** To-do list **
• A. From the passage on Noguchi and the potter Rosanjin, set down the portion that begins at the words "The studio that" and stops after the words "to first principles.".
• B. According to the passage on Noguchi and the potter Rosanjin, what award did Rosanjin turn down?
• C. Carry on the passage on Noguchi and the potter Rosanjin from the point where it stops.

** Selected extract **
•••••

Noguchi’s freedom with traditions and his eclecticism was read by some Japanese critics as superficial. This discontent and criticism found a particular focus in his choice of collaborator, the potter Kitaoji Rosanjin. A maverick in the ceramics world, a calligrapher, restauranteur and gourmand, Rosanjin chose to work in a diverse range of styles: he felt free from obligations to regional styles: he functioned as Noguchi was said to do ‘firing in a manner that captivates the fancy of the sculptor’. Aloof from the ceramic hierarchies (he turned down the award of ‘Living National Treasure’ as meaningless) Rosanjin offered Noguchi not only a place to live on his estate near Kamakura, but also the use of his kilns.
The studio that Noguchi built for himself here was also a focus for the critics: it was seen by American magazines as an example of lapidary Japanese taste, but in Japan as very novel and mystifying. And it was here that Noguchi built his wall of beaten clay with a fireplace and a crude alcove cut into it for a Haniwa. In a very literal way Noguchi was making a home, or a stage, for his sculpture, a way of thinking about clay as medium and environment. It is also a cave, a return to first principles.

•••••

** Given material **
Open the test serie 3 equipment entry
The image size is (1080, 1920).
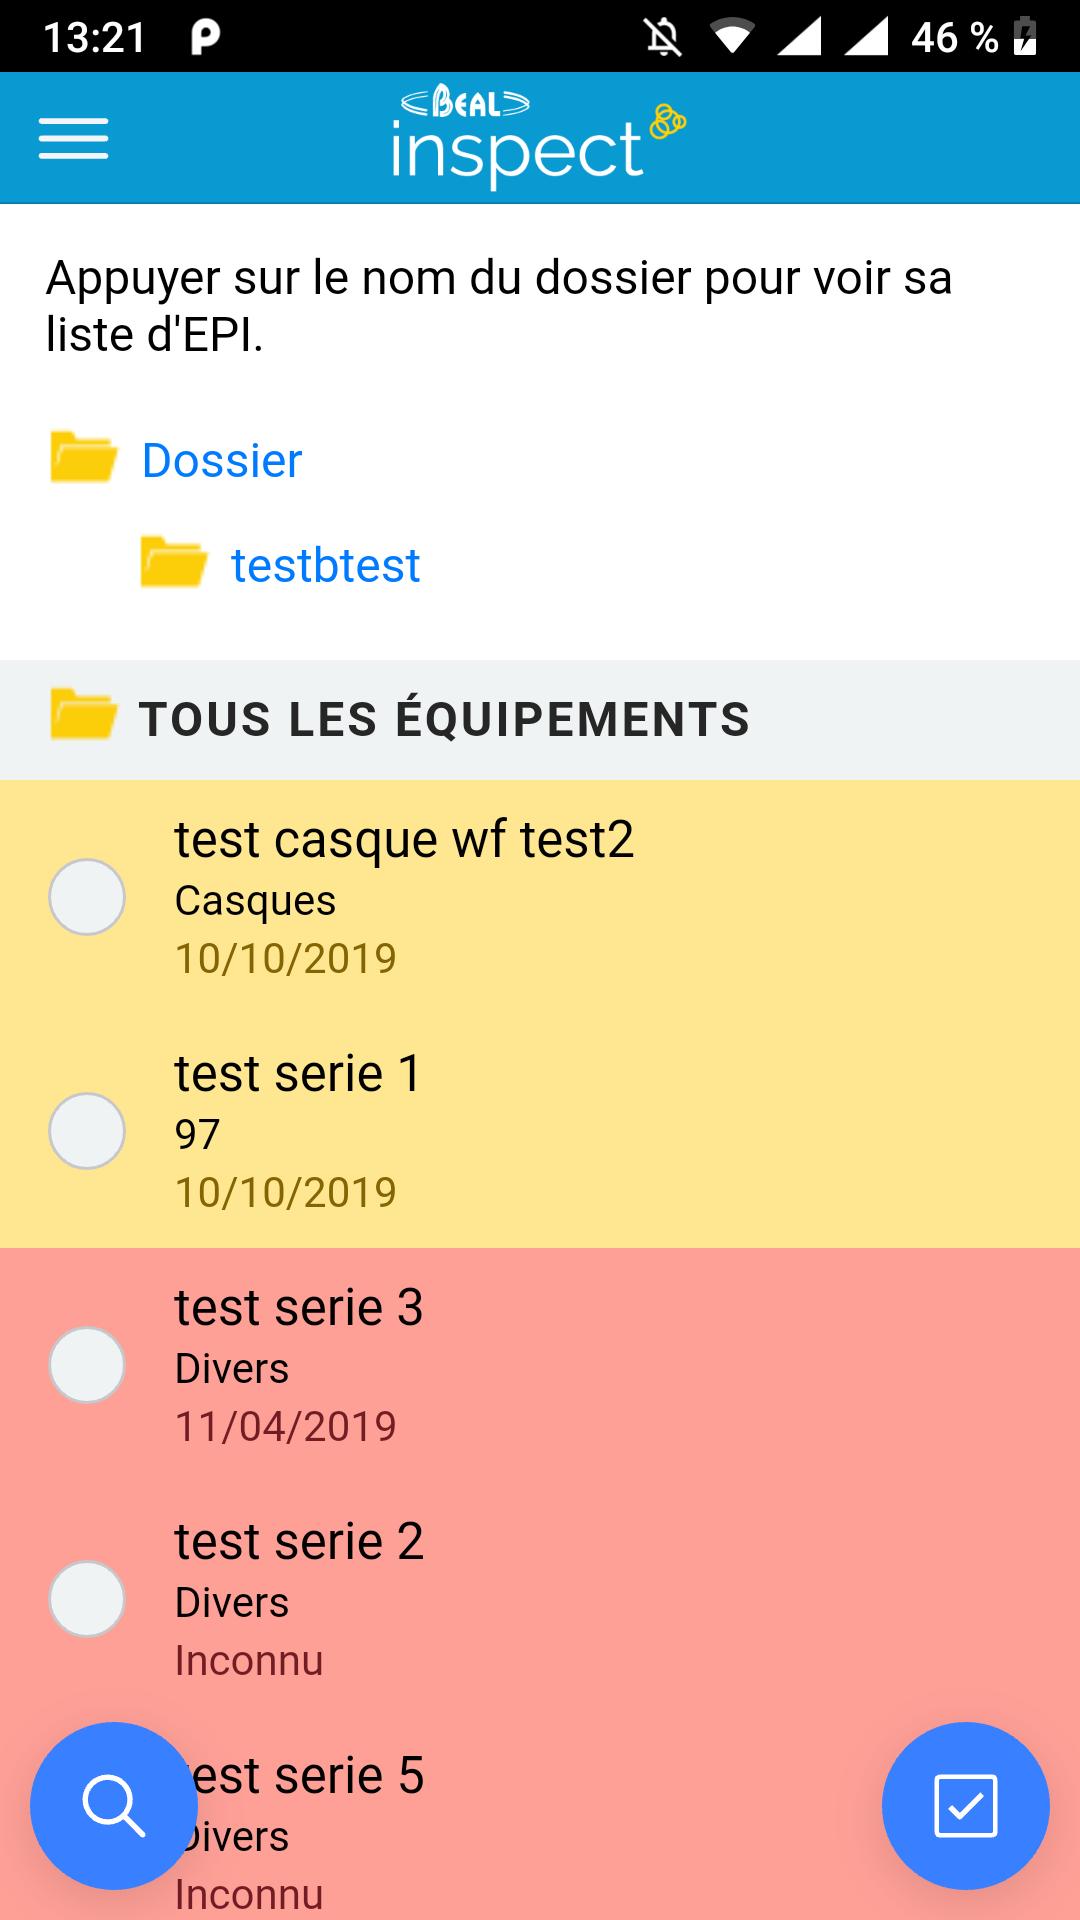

•••••

** Expected responses **
• A.
The studio that Noguchi built for himself here was also a focus for the critics: it was seen by American magazines as an example of lapidary Japanese taste, but in Japan as very novel and mystifying. And it was here that Noguchi built his wall of beaten clay with a fireplace and a crude alcove cut into it for a Haniwa. In a very literal way Noguchi was making a home, or a stage, for his sculpture, a way of thinking about clay as medium and environment. It is also a cave, a return to first principles.

• B. He turned down the award of 'Living National Treasure'.

• C.
When Noguchi’s ceramics were exhibited in 1954 at the Stable Gallery in New York, Hilton Kramer saw them as works of ‘high unseriousness’ and Time described them as ‘the gingerbread cookies of a playful and somewhat inebriated baker’. They were regarded as frivolities, as if Noguchi was on a Japanese holiday from his responsibilities to high seriousness—responsibilities that could only be achieved with other materials. Noguchi certainly felt this reproach. He had no exhibition after this for five years, and in his next show didn’t exhibit clay works, but marble, granite and bronze sculpture.
The equation made between childishness, spontaneity and clay revealed a distrust of the value of ceramics in the oeuvre of an artist: by suggesting that clay went with play, it was possible to diminish its importance. This is one of the principal reasons that although in the period of 1945 to 1960 Fontana, Picasso, Miró, Chagall, Braque, Leger, Cocteau and the Cobra group were all involved in using ceramics it was possible for Kramer, reviewing a Leger exhibition in 1955 to anatomise the situation as digressive and decorative: ‘The digression into ceramics which has lately occupied the elder generation of painters in Paris has tended to isolate certain decorative and frivolous aspects of their talents at the expense of their expressive powers. This digression has caught some of these artists in moments of relaxation if not actual decline.’
This I find fascinating for two reasons. First for the use of ‘decoration’ as a term of critical disapprobation—particularly revealing, for decoration was seen by formalist critics like Clement Greenberg as a secondary activity, one based around the disguising of forms rather than revelation of form. A disparagement strengthened by the fact that Greenberg’s advocacy of ‘optical’ sculpture that appealed to the intellect not to the touch was rapidly becoming an orthodoxy in the 1950s. Clay, messy and inchoate and sensual, had none of the putative clarity of steel.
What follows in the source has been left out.